Gontrán, en el Círculo, seguía pensando. Habían pasado treinta y siete minutos. Gontrán pensó diez minutos más y jugó la peor. Tomó el peón de seis alfil con la dama, y yo, sin sentarme siquiera, moví el caballo a cinco dama y cuando él se retiró a uno dama sacrifiqué mi torre. La partida no tiene gran importancia teórica porque, como suele ocurrir en estos casos, el ingeniero, al ir poniéndose nervioso, comenzó a ver fantasmas y jugó las peores. En la jugada treinta y cinco detuvo el reloj y me dio la mano con disgusto, no sin decir:

—Esa variante no puede ser correcta.

—Podemos intentarla alguna otra vez —dije yo.

A las tres de la mañana llamé a la policía.

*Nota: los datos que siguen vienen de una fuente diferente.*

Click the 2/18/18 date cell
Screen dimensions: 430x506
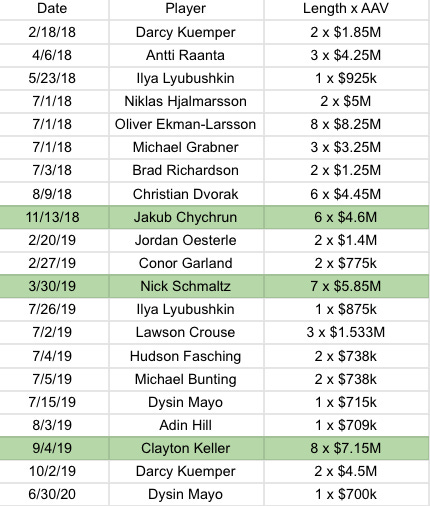coord(52,32)
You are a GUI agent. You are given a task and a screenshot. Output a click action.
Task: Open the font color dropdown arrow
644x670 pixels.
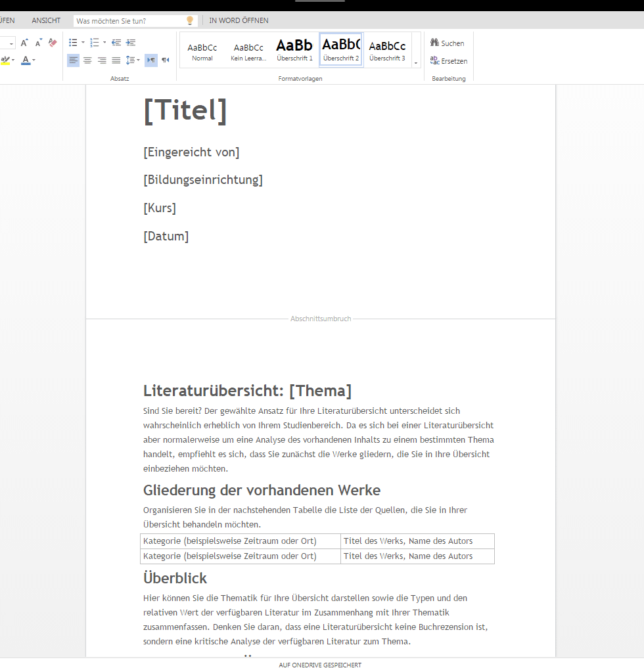coord(34,60)
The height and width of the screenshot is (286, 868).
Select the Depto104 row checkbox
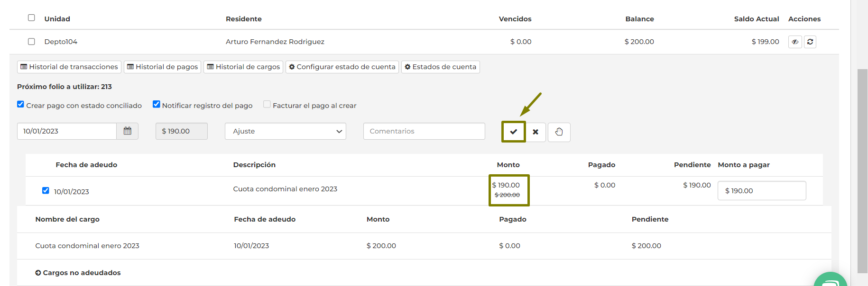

No hay mucho que agregar. Salvo, quizá, que Gontrán no volvió a entrar en el Max Lange, que el match terminó empatado y el título quedó en sus manos por ser él quien lo defendía. De todos modos, ya no juego al ajedrez. A veces, por la noche, me distraigo un poco analizando las consecuencias de la retirada de la dama a tres caballo, que me parece lo mejor para las negras.

La casa del largo pasillo

Quién sabe, acaso fue porque hacía tantos años que Timoteo era ascensorista de la Torre y a fuerza de vivir subiendo y bajando acabó por no concebir más que dos direcciones posibles —hacia arriba y hacia abajo—, o, acaso, porque era la primera vez que la veía; el hecho es que aquella noche, al pasar frente a la casa del largo pasillo, Timoteo tuvo miedo.

No era exactamente miedo. Lo desconcertó que la casa estuviera tan cerca de su propia casa: sobre la calle Tarija, a unos veinte metros de la esquina de Boedo. Le llamó la atención no haber reparado antes en ella.

A partir de esa noche volvió a mirarla furtivamente todas las noches. Frente a la puerta cancel sólo se concedía un vistazo rápido y oblicuo, casi culpable, pero aunque su mirada duraba el tiempo que se tarda en dar un paso, aquel pasillo, siempre solitario (iluminado en alguna parte por una agónica lamparita), le causaba una especie de vértigo. Un vacío en la cabeza, idéntico, sin duda, al que deben experimentar los que temen la altura.

Una noche, con estupor, comprendió lo que pasaba. Al día siguiente, en la Torre, se lo dijo a los otros ascensoristas. Lo dijo en voz muy baja.

—Hay otra dirección —dijo, y atemorizado de inmediato por el impreciso alcance de su descubrimiento, murmuró en secreto: —Hacia el costado.

Los otros ascensoristas se rieron de él y, doblados en dos, dándose grandes palmadas en los muslos, le preguntaron si estaba loco.

Timoteo ya nunca más mencionó el asunto. Le cambió la cara, eso sí, o el color de los ojos, al menos si las muchachas se fijaran en los ascensoristas como Timoteo, alguna habría dicho que se trataba del color de los ojos. En realidad, era el modo de mirar. Miraba como desde lejos, como si los objetos fueran transparentes. Era tímido; se volvió reconcentrado y silencioso. Pero a veces lo sacudía una risita que desentonaba un poco con la severidad de su ascensor, y con el tiempo fue perdiendo la exactitud y la eficacia que lo habían caracterizado siempre. No era difícil adivinar en qué pensaba cuando, como los jóvenes ascensoristas chapuceros, no acertaba con la palanca de mando o se detenía entre dos pisos, o, sacudido por su risita, pasaba a toda velocidad piloteando su jaulón ante las puertas abarrotadas de gente.